====== Dataset
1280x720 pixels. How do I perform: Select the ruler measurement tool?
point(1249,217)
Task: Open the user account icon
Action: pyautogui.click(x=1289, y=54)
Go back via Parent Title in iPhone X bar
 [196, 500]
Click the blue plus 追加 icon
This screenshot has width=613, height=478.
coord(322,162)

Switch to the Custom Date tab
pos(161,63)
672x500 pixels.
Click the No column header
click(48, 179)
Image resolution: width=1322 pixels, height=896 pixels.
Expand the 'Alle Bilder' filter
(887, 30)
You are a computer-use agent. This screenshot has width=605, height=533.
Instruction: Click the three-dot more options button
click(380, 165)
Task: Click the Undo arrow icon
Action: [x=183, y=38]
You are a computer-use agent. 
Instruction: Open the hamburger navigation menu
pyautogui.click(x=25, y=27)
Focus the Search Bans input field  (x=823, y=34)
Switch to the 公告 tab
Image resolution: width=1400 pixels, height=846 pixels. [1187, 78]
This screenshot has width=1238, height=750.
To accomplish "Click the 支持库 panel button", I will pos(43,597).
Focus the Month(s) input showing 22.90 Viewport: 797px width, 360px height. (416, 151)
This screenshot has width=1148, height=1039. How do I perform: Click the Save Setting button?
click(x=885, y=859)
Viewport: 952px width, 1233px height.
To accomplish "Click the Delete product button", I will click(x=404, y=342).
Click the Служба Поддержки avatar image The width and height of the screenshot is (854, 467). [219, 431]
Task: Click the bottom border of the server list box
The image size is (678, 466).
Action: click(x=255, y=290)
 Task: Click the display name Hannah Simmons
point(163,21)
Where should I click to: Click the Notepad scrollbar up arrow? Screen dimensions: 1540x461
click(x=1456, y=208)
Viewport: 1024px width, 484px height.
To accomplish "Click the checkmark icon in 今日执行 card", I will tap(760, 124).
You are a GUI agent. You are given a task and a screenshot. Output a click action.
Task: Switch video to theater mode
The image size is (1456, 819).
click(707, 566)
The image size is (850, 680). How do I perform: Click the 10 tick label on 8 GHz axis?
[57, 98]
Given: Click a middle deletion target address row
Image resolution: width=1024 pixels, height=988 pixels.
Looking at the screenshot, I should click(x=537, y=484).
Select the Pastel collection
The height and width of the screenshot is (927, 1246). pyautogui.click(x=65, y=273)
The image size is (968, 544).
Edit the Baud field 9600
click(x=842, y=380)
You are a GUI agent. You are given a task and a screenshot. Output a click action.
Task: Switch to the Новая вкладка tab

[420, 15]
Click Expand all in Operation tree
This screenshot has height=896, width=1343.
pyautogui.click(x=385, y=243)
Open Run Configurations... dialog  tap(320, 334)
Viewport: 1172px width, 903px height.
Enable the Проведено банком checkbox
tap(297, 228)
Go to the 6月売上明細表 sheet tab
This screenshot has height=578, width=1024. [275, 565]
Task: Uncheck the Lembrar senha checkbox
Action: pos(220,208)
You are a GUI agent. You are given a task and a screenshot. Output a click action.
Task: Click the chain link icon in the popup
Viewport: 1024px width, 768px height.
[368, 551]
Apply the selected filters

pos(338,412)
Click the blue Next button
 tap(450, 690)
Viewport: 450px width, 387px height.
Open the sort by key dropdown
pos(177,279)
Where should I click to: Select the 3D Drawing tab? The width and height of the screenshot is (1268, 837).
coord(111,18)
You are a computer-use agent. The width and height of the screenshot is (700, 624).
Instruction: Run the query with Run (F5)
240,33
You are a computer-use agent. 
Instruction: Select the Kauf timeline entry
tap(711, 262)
============
> **What you will do**
Once you have read the entries, write them out again without altering a single character.

> **Task output**
1280x720 pixels. How do I perform: Select the ruler measurement tool?
point(1249,217)
Task: Open the user account icon
Action: pyautogui.click(x=1289, y=54)
Go back via Parent Title in iPhone X bar
 [196, 500]
Click the blue plus 追加 icon
This screenshot has width=613, height=478.
coord(322,162)

Switch to the Custom Date tab
pos(161,63)
672x500 pixels.
Click the No column header
click(48, 179)
Image resolution: width=1322 pixels, height=896 pixels.
Expand the 'Alle Bilder' filter
(887, 30)
You are a computer-use agent. This screenshot has width=605, height=533.
Instruction: Click the three-dot more options button
click(380, 165)
Task: Click the Undo arrow icon
Action: [x=183, y=38]
You are a computer-use agent. 
Instruction: Open the hamburger navigation menu
pyautogui.click(x=25, y=27)
Focus the Search Bans input field  (x=823, y=34)
Switch to the 公告 tab
Image resolution: width=1400 pixels, height=846 pixels. [1187, 78]
This screenshot has width=1238, height=750.
To accomplish "Click the 支持库 panel button", I will pos(43,597).
Focus the Month(s) input showing 22.90 Viewport: 797px width, 360px height. (416, 151)
This screenshot has width=1148, height=1039. How do I perform: Click the Save Setting button?
click(x=885, y=859)
Viewport: 952px width, 1233px height.
To accomplish "Click the Delete product button", I will click(x=404, y=342).
Click the Служба Поддержки avatar image The width and height of the screenshot is (854, 467). [219, 431]
Task: Click the bottom border of the server list box
The image size is (678, 466).
Action: click(x=255, y=290)
 Task: Click the display name Hannah Simmons
point(163,21)
Where should I click to: Click the Notepad scrollbar up arrow? Screen dimensions: 1540x461
click(x=1456, y=208)
Viewport: 1024px width, 484px height.
To accomplish "Click the checkmark icon in 今日执行 card", I will tap(760, 124).
You are a GUI agent. You are given a task and a screenshot. Output a click action.
Task: Switch video to theater mode
The image size is (1456, 819).
click(707, 566)
The image size is (850, 680). How do I perform: Click the 10 tick label on 8 GHz axis?
[57, 98]
Given: Click a middle deletion target address row
Image resolution: width=1024 pixels, height=988 pixels.
Looking at the screenshot, I should click(x=537, y=484).
Select the Pastel collection
The height and width of the screenshot is (927, 1246). pyautogui.click(x=65, y=273)
The image size is (968, 544).
Edit the Baud field 9600
click(x=842, y=380)
You are a GUI agent. You are given a task and a screenshot. Output a click action.
Task: Switch to the Новая вкладка tab

[420, 15]
Click Expand all in Operation tree
This screenshot has height=896, width=1343.
pyautogui.click(x=385, y=243)
Open Run Configurations... dialog  tap(320, 334)
Viewport: 1172px width, 903px height.
Enable the Проведено банком checkbox
tap(297, 228)
Go to the 6月売上明細表 sheet tab
This screenshot has height=578, width=1024. [275, 565]
Task: Uncheck the Lembrar senha checkbox
Action: pos(220,208)
You are a GUI agent. You are given a task and a screenshot. Output a click action.
Task: Click the chain link icon in the popup
Viewport: 1024px width, 768px height.
[368, 551]
Apply the selected filters

pos(338,412)
Click the blue Next button
 tap(450, 690)
Viewport: 450px width, 387px height.
Open the sort by key dropdown
pos(177,279)
Where should I click to: Select the 3D Drawing tab? The width and height of the screenshot is (1268, 837).
coord(111,18)
You are a computer-use agent. The width and height of the screenshot is (700, 624).
Instruction: Run the query with Run (F5)
240,33
You are a computer-use agent. 
Instruction: Select the Kauf timeline entry
tap(711, 262)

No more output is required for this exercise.